Reprinted from the Op-ed /NYTimes
TODAY, the anniversary of the shooting in Tucson that put a bullet through my head and killed six of my constituents, is when I make my annual resolutions.
Many may look at me and see mostly what I have lost. I struggle to speak, my eyesight’s not great, my right arm and leg are paralyzed, and I left a job I loved representing southern Arizona in Congress.
But three years ago, dispatched to an almost certain death by an assassin’s bullet, I was allowed the opportunity for a new life. I had planned to spend my 40s continuing my public service and starting a family. I thought that by fighting for the people I cared about and loving those close to me, I could leave the world a better place. And that would be enough.
Instead, I’ve spent the past three years learning how to talk again, how to walk again. I had to learn to sign my name with my left hand. It’s gritty, painful, frustrating work, every day. Rehab is endlessly repetitive. And it’s never easy, because once you’ve mastered some movement or action or word, no matter how small, you move on to the next. You never rest.
I asked myself, if simply completing a normal day requires so much work, how would I ever be able to fulfill a larger purpose? The killing of children at the school in Sandy Hook a little over a year ago gave me my answer. It shocked me, it motivated me, and frankly, it showed me a path. After that day, my husband and I pledged to make it our mission to change laws and reduce gun violence in a way that was consistent with our moderate beliefs and our identities as proud gun owners. We knew it wouldn’t be easy, that special interests were arrayed against us, that congressional dysfunction was an enemy.
Predictably, Washington disappointed us during the first year of our work with the organization we began, Americans for Responsible Solutions. Many of you were outraged at the failure of the Senate to pass the background checks bill, and so was I.
But I continue to be inspired by my fellow Americans. By any measure, they’re with us. They know gun violence is a complex problem. No one law will make it go away.

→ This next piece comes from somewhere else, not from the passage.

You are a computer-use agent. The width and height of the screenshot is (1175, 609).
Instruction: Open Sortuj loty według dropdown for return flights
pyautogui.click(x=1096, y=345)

We’re not daunted. We know that the gun lobby, which makes money by preventing sensible change, relies on dramatic disappointments to wound us, reduce our power, push us back on our heels.Our fight is a lot more like my rehab. Every day, we must wake up resolved and determined. We’ll pay attention to the details; look for opportunities for progress, even when the pace is slow. Some progress may seem small, and we might wonder if the impact is enough, when the need is so urgent.
But every day we will recruit a few more allies, talk to a few more elected officials, convince a few more voters. Some days the steps will come easily; we’ll feel the wind at our backs. Other times our knees will buckle. We’ll tire of the burden. I know this feeling. But we’ll persist.

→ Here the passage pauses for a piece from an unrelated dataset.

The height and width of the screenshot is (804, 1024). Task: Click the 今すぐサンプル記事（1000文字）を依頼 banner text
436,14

We can get tough and win elections. We’ll support our allies. And those who stood in the way will face a powerful advocacy community standing between them and re-election. I know that after the next elections, candidates won’t wonder if common-sense gun policies can win elections; trust me, like Governor-elect Terry McAuliffe of Virginia, they’ll know that the answer is yes.
We will seize on consensus where it exists, on solutions big or small. We will fight for every inch, because that means saving lives. I’ve seen grit overcome paralysis. My resolution today is that Congress achieve the same. How? Step by step: Enhance enforcement by passing a law making gun trafficking a serious crime with stiff penalties. Make it illegal for all stalkers and all domestic abusers to buy guns. Extend mental health resources into schools and communities, so the dangerously mentally ill find it easier to receive treatment than to buy firearms. And even as we lay the groundwork for expanding background checks, pass strong incentives for states to ensure the background-check system contains the records of the most dangerous and violent among us.
This past year, I have achieved something big that I’ve not spoken of until now. Countless hours of physical therapy — and the talents of the medical community — have brought me new movement in my right arm. It’s fractional progress, and it took a long time, but my arm moves when I tell it to. Three years ago, I did not imagine my arm would move again. For so many days, it did not. I did exercise after exercise, day after day, until it did. I’m committed to my rehab and I’m committed to my country, and my resolution, standing with the vast majority of Americans who know we can and must be safer, is to cede no ground to those who would convince us the path is too steep, or we too weak.